细胞增殖能力是指细胞在适宜条件下进行有丝分裂的能力。通过计算克隆形成率，可以评估细胞的增殖能力。

 群体依赖性

群体依赖性指的是细胞是否需要相互作用才能形成克隆。克隆形成率也能反映细胞的独立生存能力和群体依赖性。

应用范围

- 评估细胞增殖能力

- 研究细胞群体依赖性

- 筛选药物和治疗方案的有效性

- 评估细胞在体内形成肿瘤的潜力：癌细胞不一定都可以在体内成瘤，但若体外克隆能力越强，即表明体内成瘤性越强，算是模拟体内成瘤的体外实验。

 

基本原理

平板克隆形成实验（Colony Formation on Solid Media）

适用于贴壁生长的细胞，通过计数克隆数来评估细胞的增殖能力和群体依赖性。

 软琼脂克隆形成实验（Soft Agar Colony Formation）

适用于悬浮生长的细胞和肿瘤细胞，通过在琼脂中形成克隆来评估细胞的增殖能力和恶性程度。正常细胞依靠细胞与细胞外基质的接触才能生长和分裂，相反，不管周围环境如何，转化细胞均具有生长和分化的能力，因此能够以锚定独立的方式形成菌落的细胞被认为是转化和致癌的。这种方法的总体目标是以半定量和严格的方式测定细胞的这种能力。

设备耗材

  平板克隆形成实验

- 0.25% 胰酶溶液

- 含10% 胎牛血清的培养基

- PBS 溶液

- 4% 多聚甲醛溶液

- 结晶紫染液或姬姆萨染液：结晶紫是碱性染料，可以与核酸结合把细胞核染成蓝色，便于观察及计数

- 6孔板

软琼脂克隆形成实验

- 0.25% 胰酶溶液

- 含10% 胎牛血清的培养基

- PBS 溶液

- 超纯水

- 低熔点琼脂糖

- 2×完全培养基

- 6孔板

实验准备

  平板克隆形成实验

染液配方

- 10×Giemsa染色液：Giemsa粉末0.8g 溶于50mL甲醇，完全溶解后加入50mL甘油，摇匀，37℃-40℃水浴8-12h，棕色瓶常温保存，用时取1份Giemsa原液溶于9份PBS中。
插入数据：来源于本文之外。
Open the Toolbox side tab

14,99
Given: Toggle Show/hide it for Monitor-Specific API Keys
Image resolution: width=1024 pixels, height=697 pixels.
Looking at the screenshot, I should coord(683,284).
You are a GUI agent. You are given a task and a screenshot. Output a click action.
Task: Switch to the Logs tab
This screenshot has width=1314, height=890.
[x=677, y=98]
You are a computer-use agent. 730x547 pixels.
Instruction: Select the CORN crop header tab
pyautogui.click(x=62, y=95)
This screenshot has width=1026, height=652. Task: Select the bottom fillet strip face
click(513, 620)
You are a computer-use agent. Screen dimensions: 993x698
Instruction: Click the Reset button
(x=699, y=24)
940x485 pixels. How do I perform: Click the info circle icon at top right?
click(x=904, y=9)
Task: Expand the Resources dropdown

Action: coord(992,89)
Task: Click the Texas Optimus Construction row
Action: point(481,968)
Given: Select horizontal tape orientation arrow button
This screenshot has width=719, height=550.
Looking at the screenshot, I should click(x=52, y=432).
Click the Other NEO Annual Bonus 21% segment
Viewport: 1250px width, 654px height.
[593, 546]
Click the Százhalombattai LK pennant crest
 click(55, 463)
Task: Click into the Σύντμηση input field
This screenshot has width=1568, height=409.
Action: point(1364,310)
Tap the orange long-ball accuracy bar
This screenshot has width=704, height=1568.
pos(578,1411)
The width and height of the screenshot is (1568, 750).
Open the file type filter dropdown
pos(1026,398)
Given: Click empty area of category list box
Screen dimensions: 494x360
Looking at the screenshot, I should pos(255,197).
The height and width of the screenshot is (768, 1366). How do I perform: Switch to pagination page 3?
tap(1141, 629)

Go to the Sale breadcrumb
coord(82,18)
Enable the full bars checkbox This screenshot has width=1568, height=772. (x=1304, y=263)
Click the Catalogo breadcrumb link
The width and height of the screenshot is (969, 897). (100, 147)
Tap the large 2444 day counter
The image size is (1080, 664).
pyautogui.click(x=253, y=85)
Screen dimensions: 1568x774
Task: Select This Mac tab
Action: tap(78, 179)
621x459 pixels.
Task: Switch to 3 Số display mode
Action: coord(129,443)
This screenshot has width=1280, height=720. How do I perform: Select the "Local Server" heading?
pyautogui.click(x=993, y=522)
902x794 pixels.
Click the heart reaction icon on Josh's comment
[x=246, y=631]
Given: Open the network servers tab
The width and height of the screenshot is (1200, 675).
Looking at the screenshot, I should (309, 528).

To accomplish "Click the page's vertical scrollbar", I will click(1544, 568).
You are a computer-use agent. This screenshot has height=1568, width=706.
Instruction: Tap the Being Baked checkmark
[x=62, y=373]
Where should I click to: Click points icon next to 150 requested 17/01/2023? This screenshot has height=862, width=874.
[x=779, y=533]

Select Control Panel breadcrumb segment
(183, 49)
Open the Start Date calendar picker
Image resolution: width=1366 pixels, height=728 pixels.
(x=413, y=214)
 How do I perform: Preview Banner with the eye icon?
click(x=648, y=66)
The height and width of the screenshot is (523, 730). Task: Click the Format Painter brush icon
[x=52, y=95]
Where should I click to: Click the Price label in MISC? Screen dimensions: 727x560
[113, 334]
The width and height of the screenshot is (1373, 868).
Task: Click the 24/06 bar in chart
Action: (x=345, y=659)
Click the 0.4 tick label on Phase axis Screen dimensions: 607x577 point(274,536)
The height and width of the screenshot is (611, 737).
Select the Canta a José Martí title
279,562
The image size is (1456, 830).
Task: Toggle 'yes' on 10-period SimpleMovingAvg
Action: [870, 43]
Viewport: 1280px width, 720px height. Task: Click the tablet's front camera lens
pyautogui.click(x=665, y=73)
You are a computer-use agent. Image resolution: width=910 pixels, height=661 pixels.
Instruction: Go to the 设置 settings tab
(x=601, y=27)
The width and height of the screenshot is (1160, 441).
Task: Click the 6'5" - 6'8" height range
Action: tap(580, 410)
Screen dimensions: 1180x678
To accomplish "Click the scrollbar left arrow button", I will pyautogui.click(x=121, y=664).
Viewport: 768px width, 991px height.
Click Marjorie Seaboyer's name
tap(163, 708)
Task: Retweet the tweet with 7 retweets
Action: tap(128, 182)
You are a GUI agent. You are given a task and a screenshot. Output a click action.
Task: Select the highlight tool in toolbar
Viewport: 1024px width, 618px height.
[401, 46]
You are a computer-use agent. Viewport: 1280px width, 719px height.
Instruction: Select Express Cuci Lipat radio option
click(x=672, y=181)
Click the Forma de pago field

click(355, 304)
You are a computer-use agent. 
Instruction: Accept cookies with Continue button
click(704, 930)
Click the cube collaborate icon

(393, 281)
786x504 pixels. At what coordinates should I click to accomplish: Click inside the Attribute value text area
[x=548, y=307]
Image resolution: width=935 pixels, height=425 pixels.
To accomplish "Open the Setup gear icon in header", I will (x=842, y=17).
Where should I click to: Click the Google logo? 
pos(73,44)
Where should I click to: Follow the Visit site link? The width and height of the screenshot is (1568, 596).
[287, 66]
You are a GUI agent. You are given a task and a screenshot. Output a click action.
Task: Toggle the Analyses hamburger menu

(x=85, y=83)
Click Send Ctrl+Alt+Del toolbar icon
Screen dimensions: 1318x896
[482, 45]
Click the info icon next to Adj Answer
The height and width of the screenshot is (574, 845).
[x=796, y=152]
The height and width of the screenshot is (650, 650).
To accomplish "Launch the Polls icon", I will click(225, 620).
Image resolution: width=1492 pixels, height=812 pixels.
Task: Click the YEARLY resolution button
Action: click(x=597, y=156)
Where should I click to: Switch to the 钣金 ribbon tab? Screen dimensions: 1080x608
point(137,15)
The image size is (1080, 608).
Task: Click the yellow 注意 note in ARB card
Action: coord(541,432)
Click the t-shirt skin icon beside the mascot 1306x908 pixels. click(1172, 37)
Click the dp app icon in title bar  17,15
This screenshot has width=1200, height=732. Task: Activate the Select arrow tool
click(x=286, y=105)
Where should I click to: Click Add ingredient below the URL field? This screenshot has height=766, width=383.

- 0.1% 结晶紫染色液：称取1g结晶紫粉末，用甲醇定容到100mL，避光常温保存。

软琼脂克隆形成实验

- 配制1.2% 和0.7%琼脂糖溶液，高压灭菌，维持在40℃防止凝固。

操作步骤

 平板克隆形成实验

 制备细胞悬液

   - 将对数生长期的单层细胞常规消化离心收集细胞沉淀，重悬细胞沉淀，计数，稀释至1×10³个/mL。

 接种细胞

   - 以每孔50、100、200个细胞的梯度密度接种六孔板中，补加3mL培养基，置于37℃,5% CO₂培养箱中培养，静置培养2-3周。经常观察，当培养皿中出现肉眼可见的克隆时，终止培养

染色

   - 当培养皿中出现肉眼可见的克隆时，停止培养，弃掉培养基，用PBS小心洗涤2-3次，弃掉PBS。每孔加入4%多聚甲醛1mL，固定15min，弃固定液。PBS洗涤。每孔加入1mL 0.1%结晶紫或Giemsa染色液染色10-30min，流水缓慢洗去染液，空气干燥。

计数

   - 显微镜下计数含50个细胞以上的克隆数并拍照，取3个复孔的克隆平均值进行计算。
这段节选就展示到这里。